A designer can help craft what is called a brand: conceptualizing and creating that incredibly complex interrelated system that makes Apple, Gucci, and other products so unique and appealing. This is beyond color, type, and even advertising. This is about understanding your company, what it will be seen as in the public eye as it grows and what relationship it will have with the world at large.
Problem 2: You Need a Process
If you’re in the service or production industry, you interact with people. Whether in-person or digitally, a fledgling company needs a process by which it actually interacts with customers and employees, able to fulfill and exceed their expectations to grab their business.
And yet, so often small business owners take it upon themselves to do this without training or even really knowing what they’re doing. Human factors, which can also be called ergonomics, is the means by which human beings interact with the world around them. A profitable company makes finding and using their service desirable and convenient, which requires a large amount of logistical problems to be solved-usually beginning with usability processes analysis. If you have a client-facing website, an application, a standard phone interaction or greeting, or any other means of interacting with customers, this is when a designer can really help you rise to the next level.

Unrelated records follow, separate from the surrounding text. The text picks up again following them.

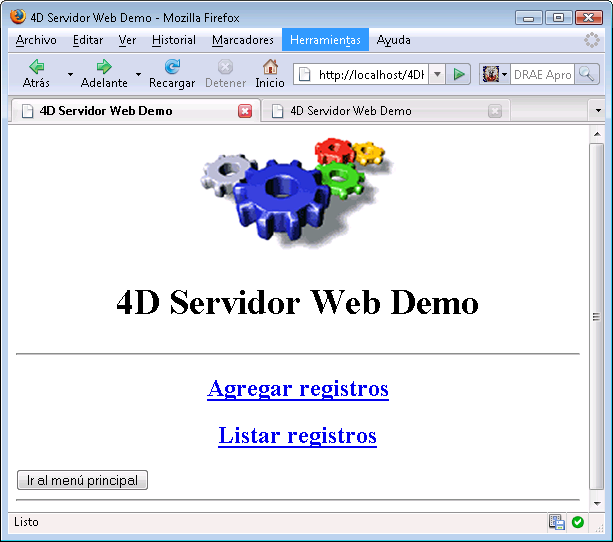The width and height of the screenshot is (613, 542).
Task: Expand the URL bar history dropdown
Action: [437, 75]
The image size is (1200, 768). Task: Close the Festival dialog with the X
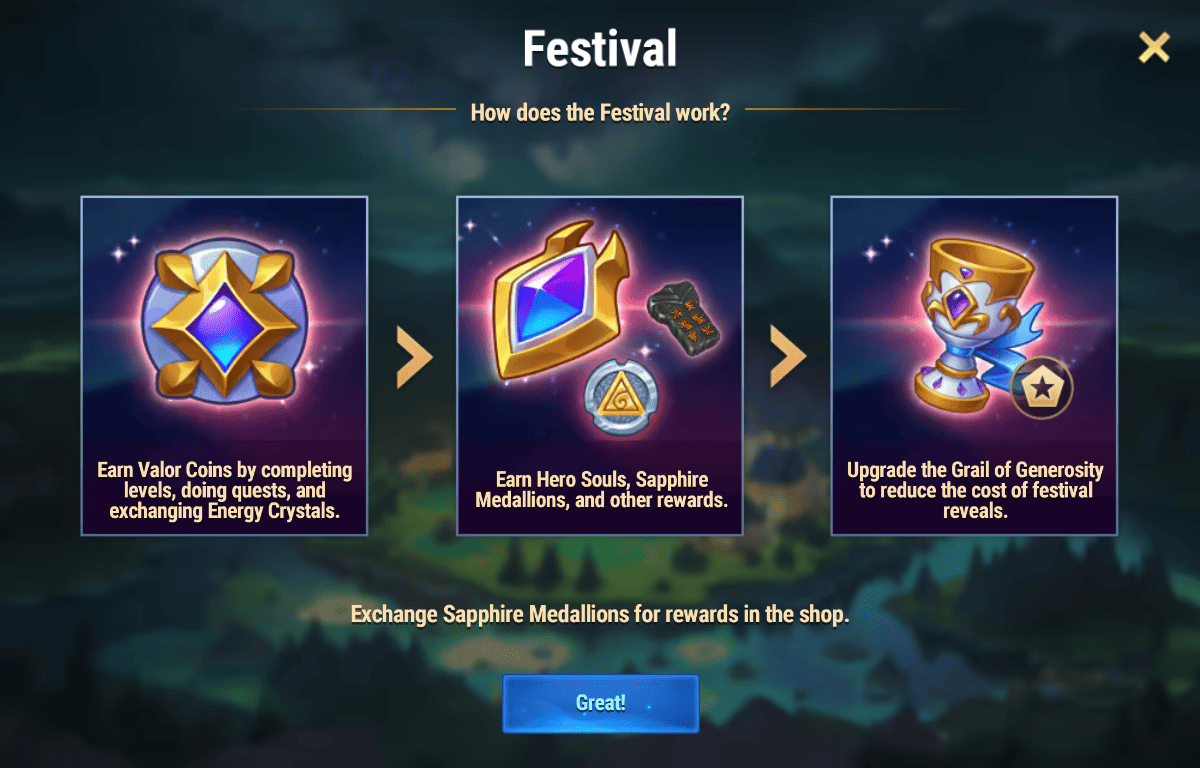tap(1154, 47)
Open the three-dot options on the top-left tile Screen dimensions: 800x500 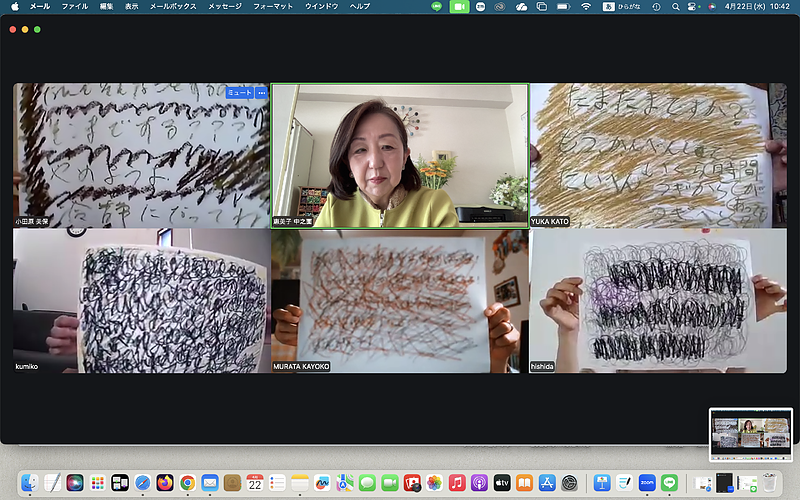[262, 92]
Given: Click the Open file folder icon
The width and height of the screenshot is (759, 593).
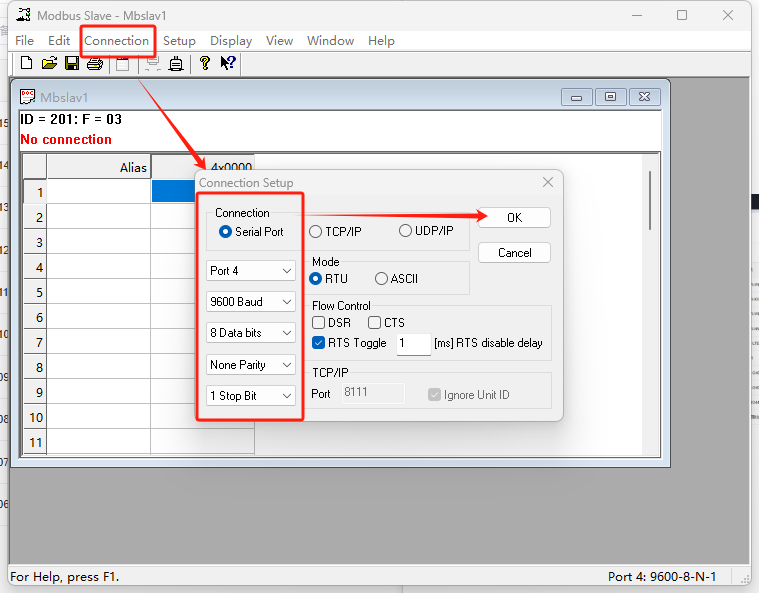Looking at the screenshot, I should [49, 63].
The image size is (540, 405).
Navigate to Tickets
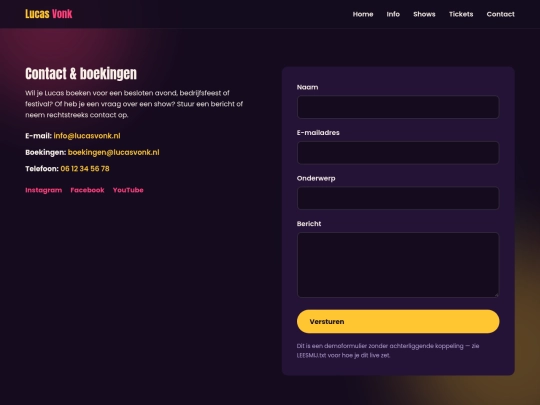click(461, 14)
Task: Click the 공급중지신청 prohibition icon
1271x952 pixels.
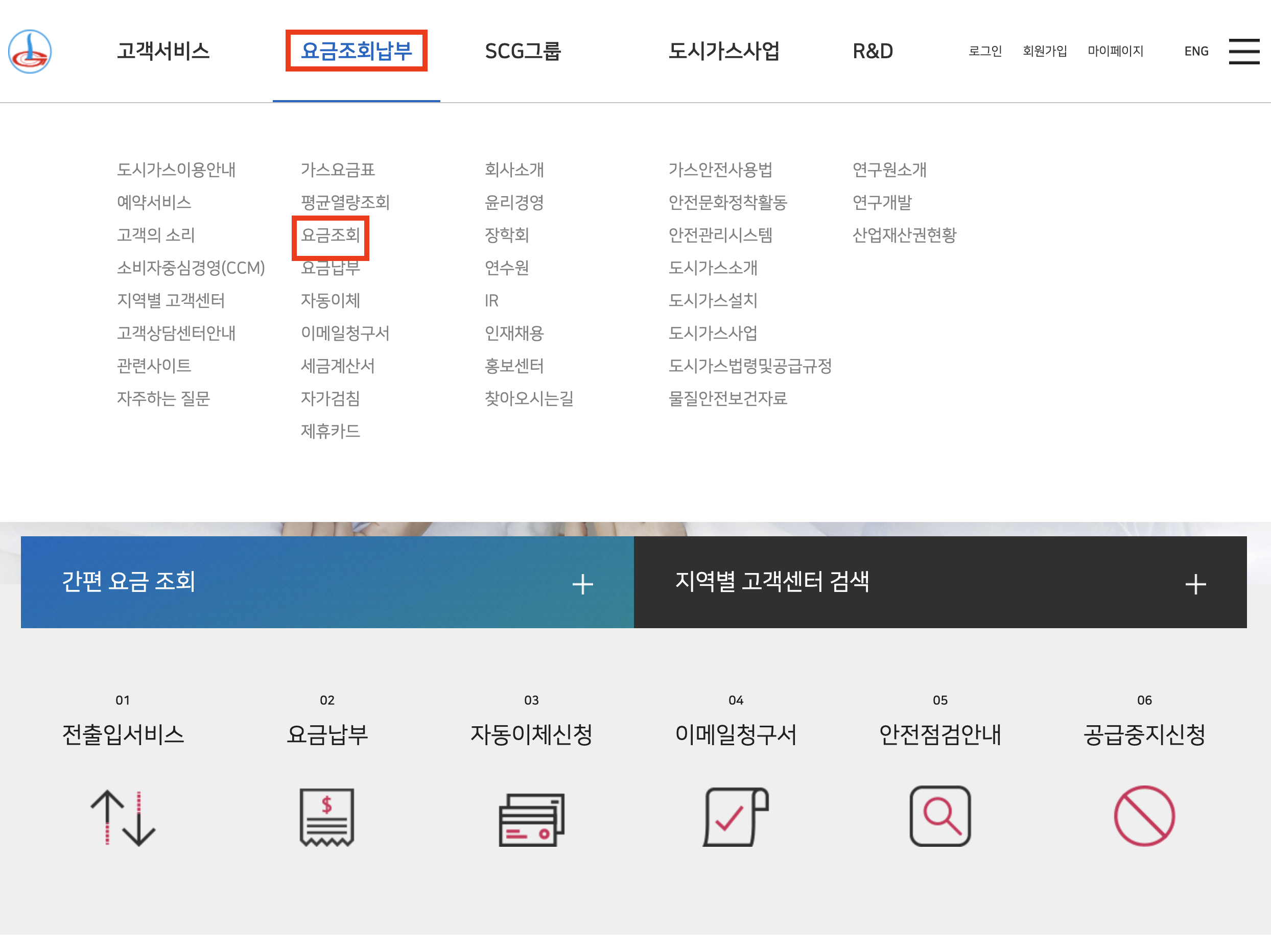Action: (1144, 816)
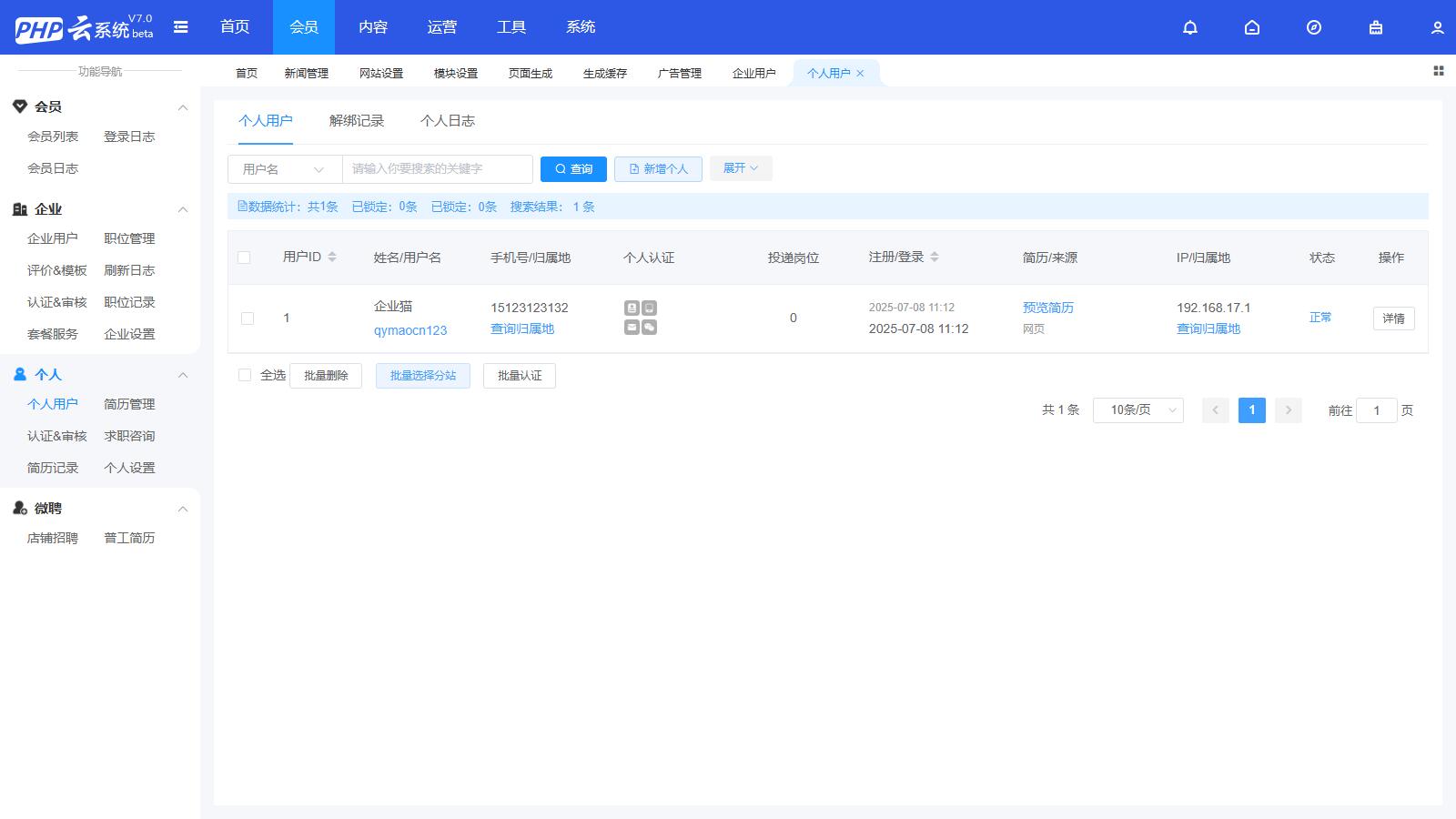The image size is (1456, 819).
Task: Focus the keyword search input field
Action: click(437, 169)
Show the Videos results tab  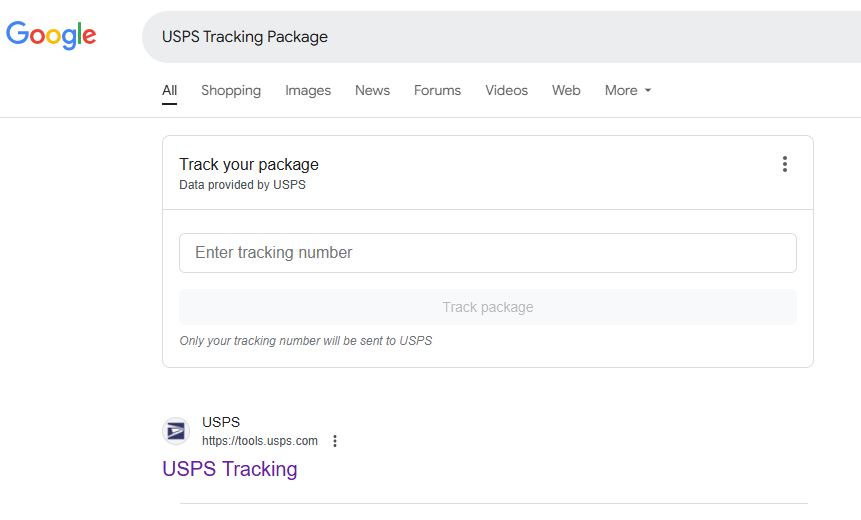[506, 90]
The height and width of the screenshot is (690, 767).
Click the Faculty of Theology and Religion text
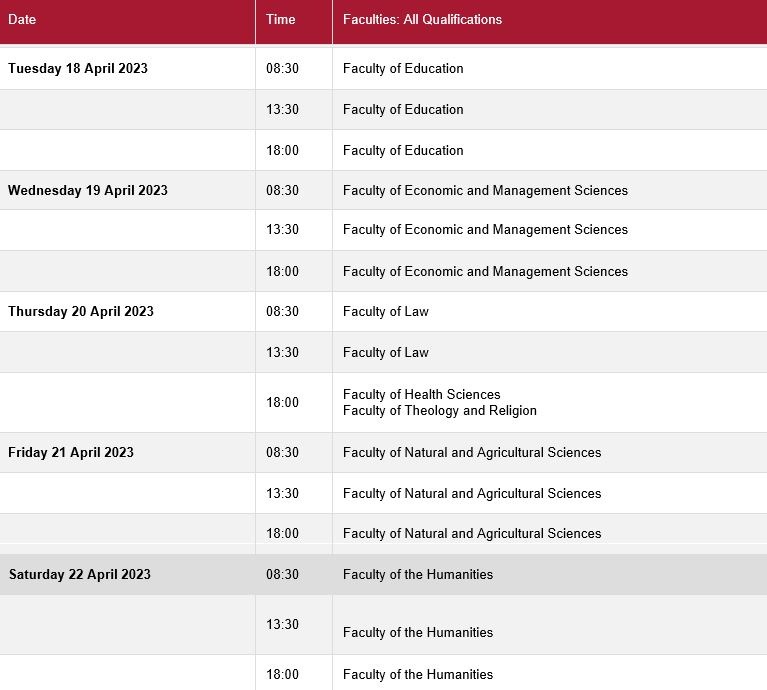pos(439,410)
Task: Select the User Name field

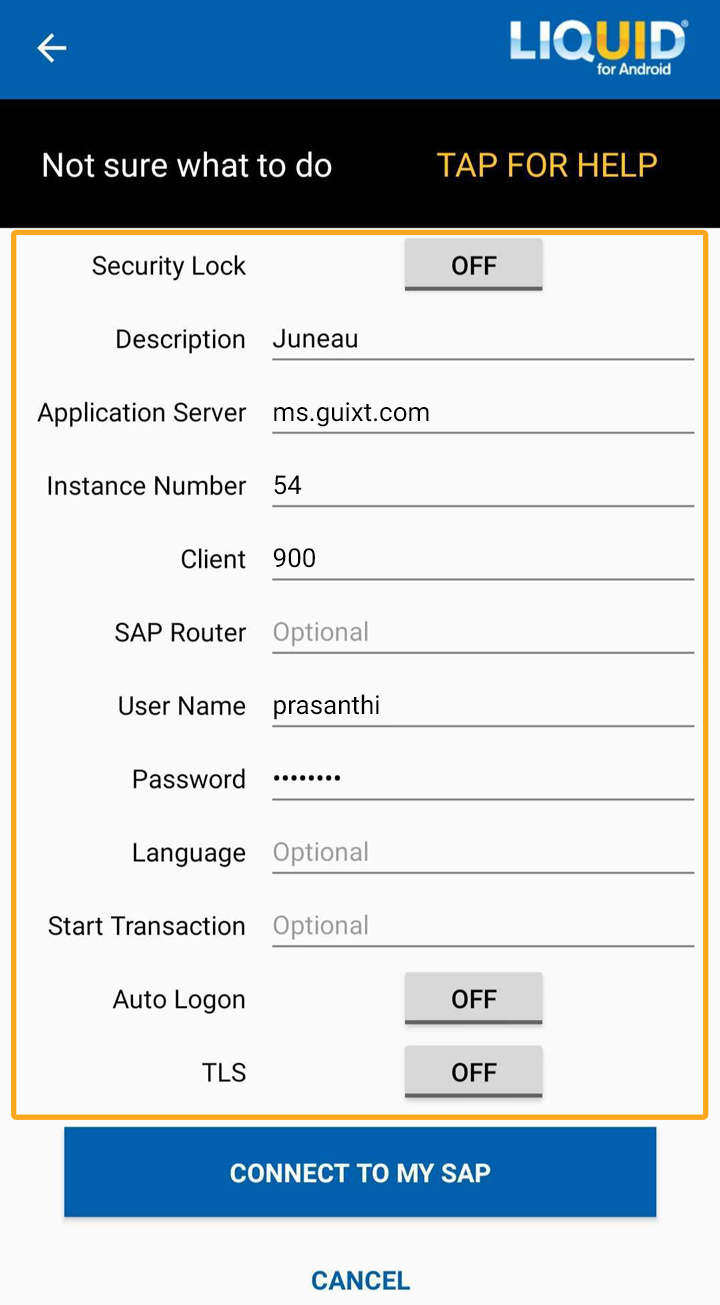Action: [x=482, y=706]
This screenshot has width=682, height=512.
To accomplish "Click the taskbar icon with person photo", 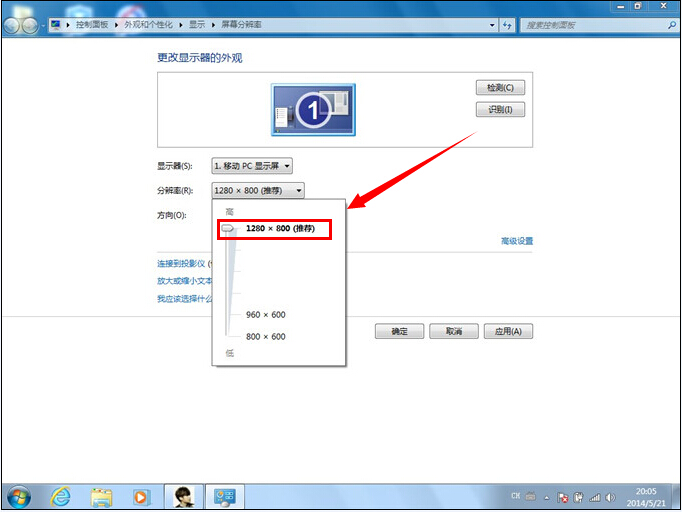I will [x=181, y=495].
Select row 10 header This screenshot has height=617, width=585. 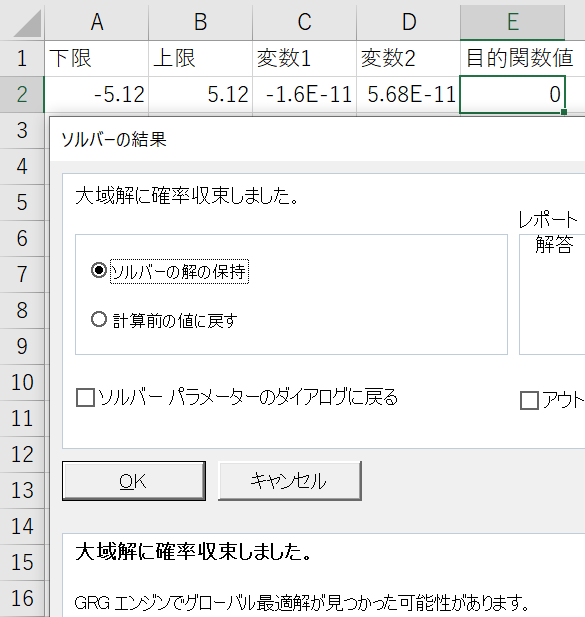22,382
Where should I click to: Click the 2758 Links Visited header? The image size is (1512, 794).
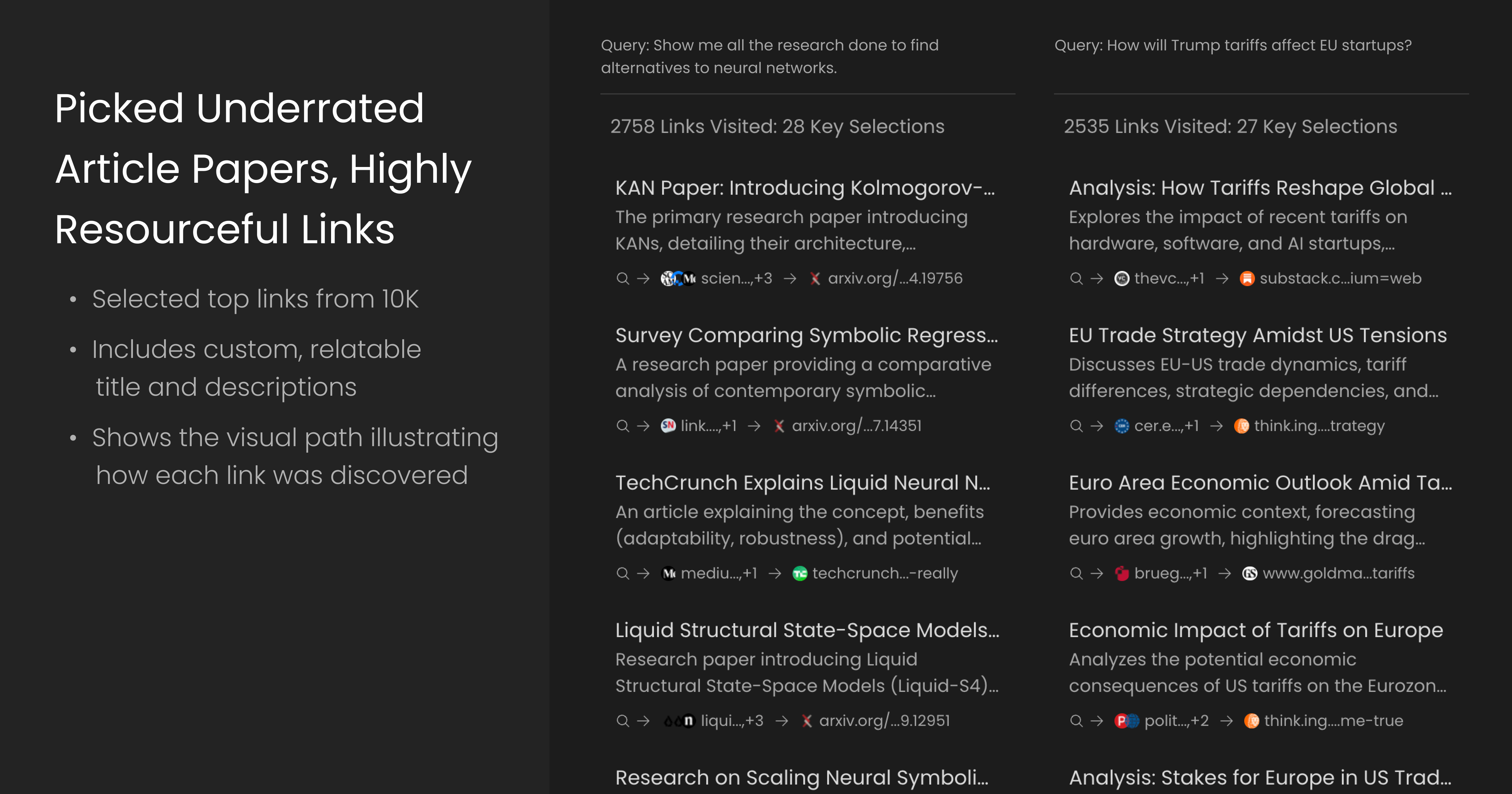point(777,126)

Problem 3: You Need to Say Something
One of the most intuitive elements of design is that it manifests itself visually. There are audible, tactile, and interactive elements as well, but vision is the most dominating sense for human beings. The use of visuals for communication, be it on a poster or on film, goes back through all recorded history, and Designers have mastered the craft of visual communication. Graphic designers especially have a knack for getting across information visually, which makes them incredibly valuable when you need to make something known.
This is a great case where instead of going to designers with “pre-created” ideas, use that designer to generate those ideas in the best and most effective possible manner for you.
Problem 4–10000: Everything Else
Needing a designer can take many forms, but the main thing to take away is that designers deal in problem solving. If you know what you want the solution to be, you don’t need a designer, you need an engineer. This classic quote from Henry Ford is one that is rooted in design vs engineering principles: “If I had asked people what they wanted, they would have said faster horses.”
An engineer will get you the faster horse. A designer will invent the car. Which of those markets would you rather be in when you’re starting up your company?
So… I need a Designer, then?
Simply put, a designer should be called when you have a problem that they have the skills to solve. That sounds vague, and it is, but it’s also true. It takes some education on your part about what designers are out there and accessible to you, but it’s well worth the time invested.
“I need a brand”, “I need a way to make my website more user friendly”,“I need a way to let people know I’m open for business and a better deal than the current competitor!” and so forth are excellent design problems and will glean excellent design solutions.
Once you’ve put in the leg work of getting to know yourself and then into getting to know a designer, you’ll forge a relationship that will benefit the both of you for a long time to come.